Tasks for this exercise:
a – According to the forum excerpt, how thick does the writer blend the mixture before adding coffee grounds?
b – Continue the forum excerpt from its final line.

Text provided:
┌──
Have you tried dissolving the honey in water? This has worked for me. I think it was IrishLass which suggested this tip.

Coffee grounds can be really abrasive so you want to make sure to grind them very fine. Ask me how I know. :roll: It's also very easy to add coffee grounds. I blend until I get a thicker trace before adding the grounds. This helps to keep them evenly suspended. 

What was the problem with the buttermilk?

I don't know where you could buy EOs in New Zealand. Perhaps someone else knows of reputable suppliers and will be able to answer.


----------



## Nikolye (Sep 27, 2014)

Hazel said:


> Have you tried dissolving the honey in water? This has worked for me. I think it was IrishLass which suggested this tip.
> 
> Coffee grounds can be really abrasive so you want to make sure to grind them very fine. Ask me how I know. :roll: It's also very easy to add coffee grounds. I blend until I get a thicker trace before adding the grounds. This helps to keep them evenly suspended.
> 
> ...
└──
Source data:
┌──
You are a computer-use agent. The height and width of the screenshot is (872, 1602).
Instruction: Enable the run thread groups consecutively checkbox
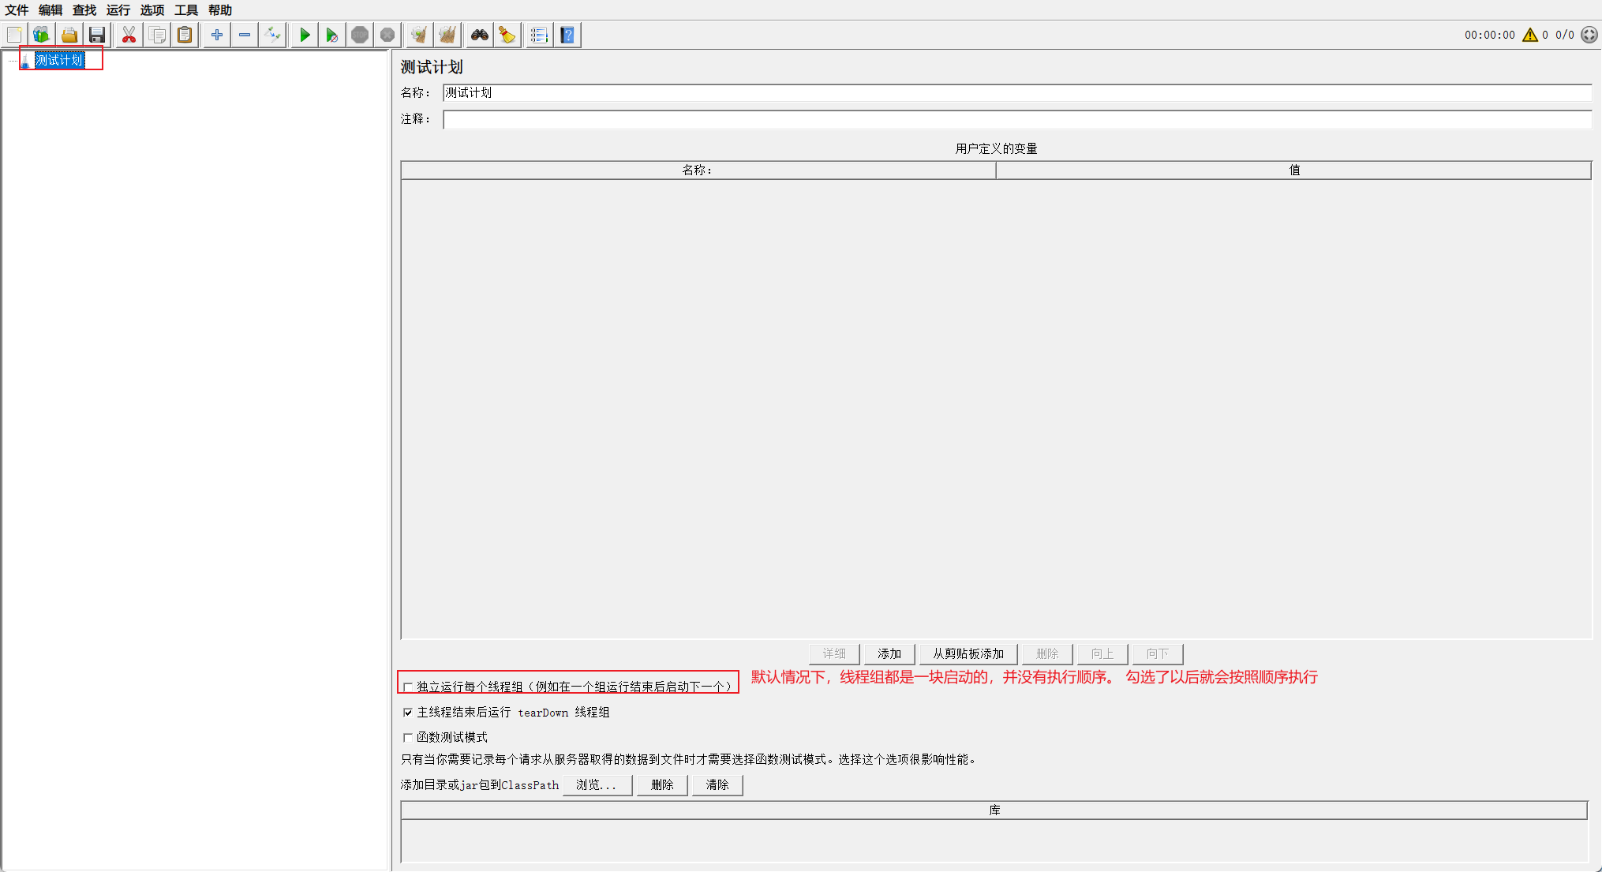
└──
Answers for this exercise:
a – Until it reaches a thicker trace.

b –
buttermilk..ha. it turned out ok, i think while attempting not to scold the milk i may of brought the temperature down to low... it was also 80% olive oil.. i was up till 3am trying to get it to trace, eventually i heated it up in a crock pot and it traced.  it turned out ok, i use it on my face or grate it and use it in home made baby bath and shampoo. but its not as luxurious as i had thought it would be. so im taking a few steps back and trying to get the process, tools and recipes down before i get into fancy.


----------



## Hazel (Sep 28, 2014)

Ah! Yes, olive can take _*forever *_to trace.


----------



## jade-15 (Sep 28, 2014)

#1 Scents
Depends on what you mean by "cheaper" EOs...
I wouldn't use (or trust) the ones from the dollar store.
The 15mL bottles from the chemist etc. I'm sure are pure enough but way too expensive, similar to doterra & young living.
I buy mine from either soap suppliers or an essential oil place that offers multiple sizes.
I find the expense comes in when I want to make different blends/mixes, but if you search on here there are many suggested lists of EOs to start off with.  But if you just want a plain lavendar scented soap or eucalyptus or something like that, it won't be that expensive at all.

#2 Moulds
I don't know about NZ... but I know Aussie Soap Supplies does ship there.  Not sure if Nizzy's Soap Moulds do.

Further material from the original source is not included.